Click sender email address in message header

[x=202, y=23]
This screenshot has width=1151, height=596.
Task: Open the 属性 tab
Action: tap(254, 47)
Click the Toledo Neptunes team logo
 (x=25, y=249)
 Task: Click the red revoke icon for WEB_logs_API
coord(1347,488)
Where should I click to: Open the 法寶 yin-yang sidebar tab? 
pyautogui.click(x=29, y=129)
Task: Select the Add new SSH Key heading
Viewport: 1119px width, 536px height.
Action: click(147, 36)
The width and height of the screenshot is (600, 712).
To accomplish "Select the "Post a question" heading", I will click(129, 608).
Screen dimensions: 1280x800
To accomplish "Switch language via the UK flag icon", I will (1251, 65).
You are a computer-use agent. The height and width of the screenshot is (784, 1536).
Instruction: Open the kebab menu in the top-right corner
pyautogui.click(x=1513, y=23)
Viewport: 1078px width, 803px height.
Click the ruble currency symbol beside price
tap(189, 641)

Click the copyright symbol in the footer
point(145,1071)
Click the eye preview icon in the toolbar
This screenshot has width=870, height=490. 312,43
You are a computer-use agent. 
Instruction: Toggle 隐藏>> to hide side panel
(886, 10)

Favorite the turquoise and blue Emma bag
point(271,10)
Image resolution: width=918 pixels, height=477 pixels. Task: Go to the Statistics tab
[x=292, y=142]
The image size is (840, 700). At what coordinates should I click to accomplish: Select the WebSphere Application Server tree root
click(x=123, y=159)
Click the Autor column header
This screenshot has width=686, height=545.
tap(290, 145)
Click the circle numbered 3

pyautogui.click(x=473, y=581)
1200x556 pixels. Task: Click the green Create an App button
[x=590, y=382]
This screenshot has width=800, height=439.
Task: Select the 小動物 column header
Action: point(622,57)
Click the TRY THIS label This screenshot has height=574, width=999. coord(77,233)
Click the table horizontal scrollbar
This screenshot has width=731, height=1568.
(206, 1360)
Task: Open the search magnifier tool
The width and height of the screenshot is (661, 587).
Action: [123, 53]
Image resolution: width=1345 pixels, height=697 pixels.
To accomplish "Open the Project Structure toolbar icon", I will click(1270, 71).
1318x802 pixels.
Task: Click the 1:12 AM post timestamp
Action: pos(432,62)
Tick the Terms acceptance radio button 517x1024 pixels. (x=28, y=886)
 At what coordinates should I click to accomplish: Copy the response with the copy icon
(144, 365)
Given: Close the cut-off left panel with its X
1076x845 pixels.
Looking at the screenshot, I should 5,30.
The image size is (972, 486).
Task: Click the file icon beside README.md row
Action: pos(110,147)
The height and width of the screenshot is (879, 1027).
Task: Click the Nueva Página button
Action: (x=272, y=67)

## WHAT YOU SHOULD DO
Using the listing, collect all lines in which the string "heading" is found.

## REPLY TO THE TASK
Task: Select the Add new SSH Key heading
To accomplish "Select the "Post a question" heading", I will click(129, 608).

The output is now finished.